ШТАММ ГРИБА ASPERGILLUS NIGER - ПРОДУЦЕНТ ЛИМОННОЙ КИСЛОТЫ Российский патент 1997 года по МПК C12N1/14 C12P7/48 C12N1/14 C12R1/685 

Изобретение относится к микробиологической промышленности и касается получения штамма гриба Aspergillus niger продуцента лимонной кислоты для глубинного культивирования на мелассных средах. Селекционированный штамм Aspergillus niger F-678 обладает высокой активностью образования лимонной кислоты при глубинном культивировании на разбавленных и концентрированных по сахару мелассных средах, продуцируя до 10,9 кг/м³ в сутки лимонной кислоты. При этом выход лимонной кислоты от редуцирующих веществ достигает 90,1%
Известен штамм гриба Aspergillus niger CCF-1599, селекционированный чехословацкими исследователями и способный в условиях глубинного культивирования на средах, содержащих 10 20% сахарного субстрата, в течение 5 7 сут ферментации синтезировать до 75% лимонной кислоты от введенного сахара.

Недостатком штамма CCF-1599 является его низкая промышленная эффективность [1]
Технико-экономические показатели известных штаммов, применяемых в странах СНГ в условиях производства лимонной кислоты методом глубинного культивирования, представлены в табл. 1.

Недостатком этих штаммов является короткая продолжительность периода активного кислотообразования, высокий расход сырья и низкий выход кислоты от сахара [2 4]
Наиболее близким к предлагаемому по технической сущности и достигаемому положительному эффекту является штамм гриба Aspergillus niger ВКПМ F-326 - продуцент лимонной кислоты, обладающий высокой активностью образования лимонной кислоты при глубинном культивировании на разбавленных по сахару мелассных средах, образуя до 9,9 кг/м³ в сутки лимонной кислоты.
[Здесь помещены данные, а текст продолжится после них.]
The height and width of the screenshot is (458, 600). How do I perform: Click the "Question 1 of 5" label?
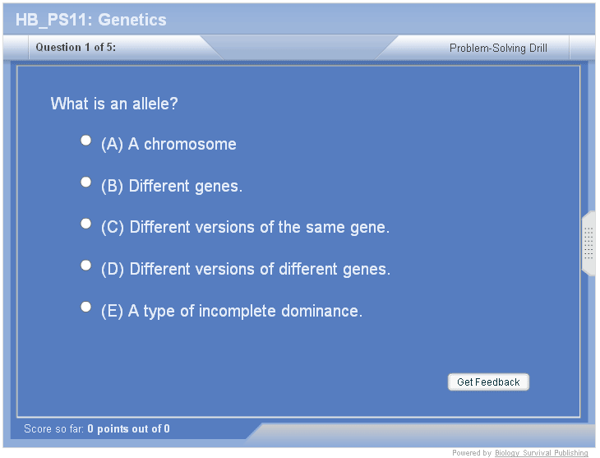point(76,48)
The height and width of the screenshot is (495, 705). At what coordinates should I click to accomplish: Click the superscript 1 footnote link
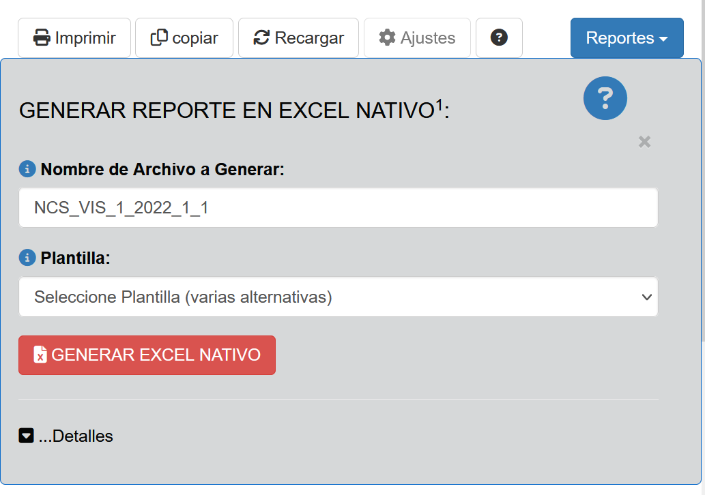[x=440, y=105]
При этом выход от редуцирующих веществ составляет 88,2% Однако по технико-экономическим показателям прототип уступает новому штамму [4]
Целью изобретения является получение нового универсального штамма, имеющего более высокую активность по образованию лимонной кислоты как в условиях коротких циклов, так и при длительной ферментации разбавленных и концентрированных по сахару мелассных сред.

Новый штамм гриба Aspergillus niger F-678 получен методом ступенчатой селекции на основе мутагенеза с использованием мутагенов химической и физической природы из ранее применяемого промышленного штамма Aspergillus niger Л-1 с последующим стабилизирующим отбором спонтанных вариантов.

Штамм Asp. niger F-678 депонирован во Всесоюзной коллекции промышленных микроорганизмов (ВКПМ) ВНИИГенетика.

Штамм Asp. piger F-678 характеризуется следующими культурально-морфологическими и физиолого-биохимическими признаками.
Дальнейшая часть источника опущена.